Tenho a casa em obras e ando já farta de tudo, o clima está tenso e a qualquer coisa que corre mal estou capaz de me descabelar, digo uma mão cheia de barbaridades e até agarro no telefone para ligar para o engenheiro e para o encarregado para dizer que não pago isto e que acho inadmissível aquilo. Mas depois páro, refreio os ânimos, falo com as pessoas, reavalio e compreendo que mais vale não piar muito alto, não vá haver azares e eu ter de ficar ainda mais tempo fora de casa.

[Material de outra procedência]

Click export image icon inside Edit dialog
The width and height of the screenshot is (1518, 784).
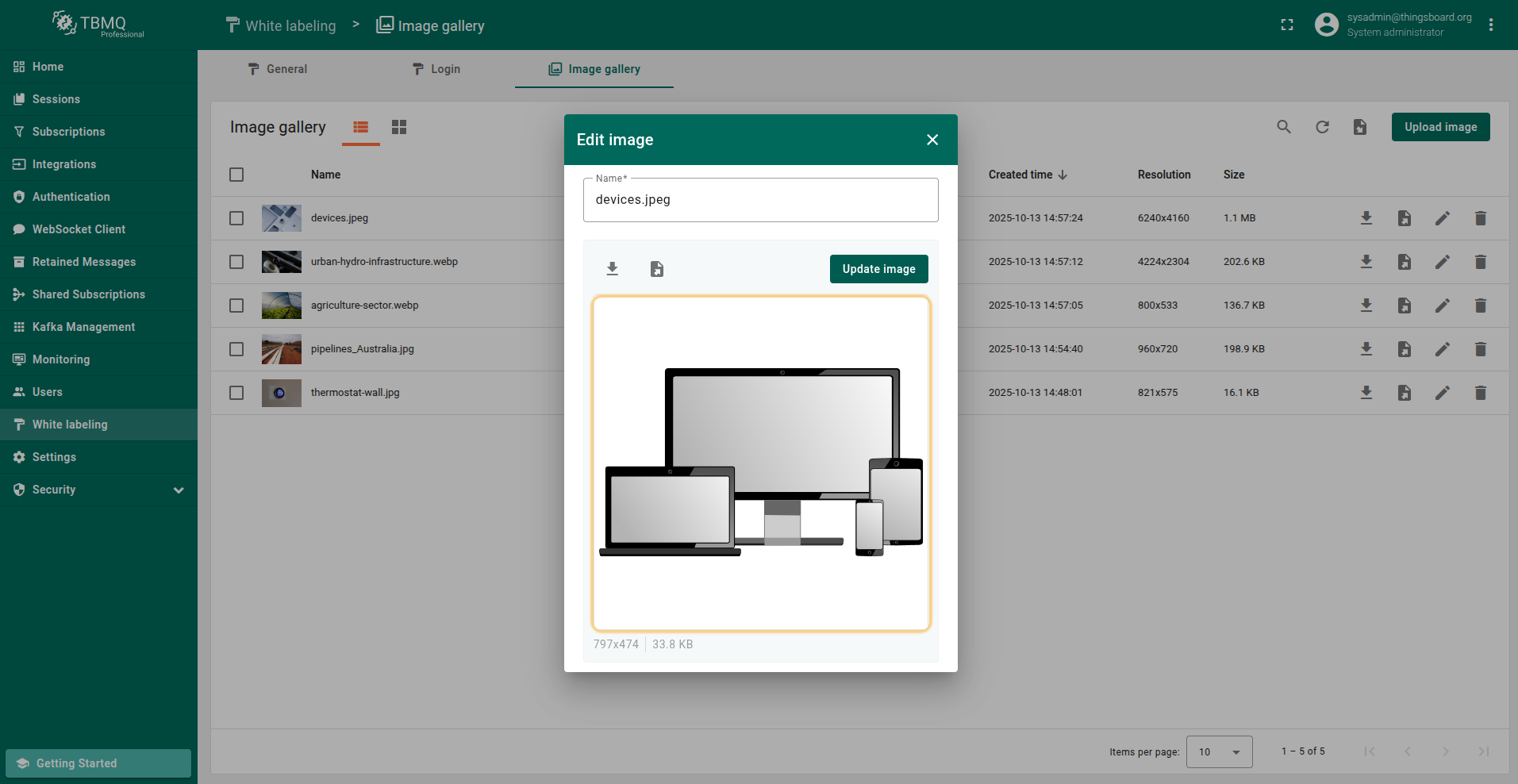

Este fim de semana fui ver como andavam as coisas e percebi que se esqueceram dos canos de ligação do bidé do lado de fora, ou seja, eu tinha pedido para tirarem o bidé e as pessoas que estão a fazer a obra deixaram lá tudo. Gritei, descabelei-me, disse que a minha casa de banho não podia ficar assim, que estava a gastar um dinheirão para ficar com a casa de uma forma que não era a que tinha idealizado, ameacei que alguém ia pagar aquilo, tudo e mais um par de botas. Isto enquanto falava apenas com o meu marido, que tem como responsabilidade última aturar-me e deixar que a neura passe. Hoje de manhã falei com o encarregado, mais calma e serena, “isto tem solução?”, questionei, ao que ele respondeu que é rápido e é só mudar duas pedras. Regaladinha que fiquei, continuei com o meu dia como se nada se tivesse passado. Cancelei a chamada para o dono da empresa e até rejeitei a dele quando me ligou. Mero engano. Foi só alguma falta de comunicação e não vem mal maior ao mundo.

 

É o mesmo com o drone americano. O Trump quis identificar os responsáveis, ordenou ataques militares, fez ameaças nas redes sociais - o terreno de todos os indignados - mas depois mandou cancelar à última da hora. Até porque, segundo o próprio indica, se estivesse alguém a bordo do drone seria uma conversa diferente. Corrijam-me se estou errada, mas todo o conceito de drone pressupõe que o aparelhometro voe sozinho, de outra forma seria mais uma espécie de avioneta. Certo? No fim já se podia relativizar, teria certamente sido um erro de alguém sem controlo e estúpido. Claro, uma pessoa estúpida que manda abater objetos voadores. Tal como uma pessoa estúpida de penteado estranho e cor meio alaranjada que vomita coisas e depois logo se vê. Coisas como ameaças de ataques militares contra um país.

 

No fim só me fico a sentir mal com isto porque sou uma espécie de Trump das obras, vou PASSAR-ME DOS CARRETOS, mas depois quando aparece o senhor com o martelo a perguntar o que se passa só pergunto se a pedra fica mesmo assim ou não. E baixinho, para não fazer alarido para o vizinho de baixo.